▶ [The data]
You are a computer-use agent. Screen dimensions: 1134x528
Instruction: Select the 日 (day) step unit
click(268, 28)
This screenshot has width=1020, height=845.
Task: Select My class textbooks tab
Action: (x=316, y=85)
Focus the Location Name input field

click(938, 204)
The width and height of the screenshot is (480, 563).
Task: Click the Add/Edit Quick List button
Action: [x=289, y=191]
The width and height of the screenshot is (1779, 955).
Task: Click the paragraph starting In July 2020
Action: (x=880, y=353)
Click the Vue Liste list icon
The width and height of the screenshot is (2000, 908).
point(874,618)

▶ [Activity]
Your reply must contain each entry, reproduced exactly.

▶ [Solution to this task]
You are a computer-use agent. Screen dimensions: 1134x528
Instruction: Select the 日 (day) step unit
click(268, 28)
This screenshot has width=1020, height=845.
Task: Select My class textbooks tab
Action: (x=316, y=85)
Focus the Location Name input field

click(938, 204)
The width and height of the screenshot is (480, 563).
Task: Click the Add/Edit Quick List button
Action: [x=289, y=191]
The width and height of the screenshot is (1779, 955).
Task: Click the paragraph starting In July 2020
Action: (x=880, y=353)
Click the Vue Liste list icon
The width and height of the screenshot is (2000, 908).
point(874,618)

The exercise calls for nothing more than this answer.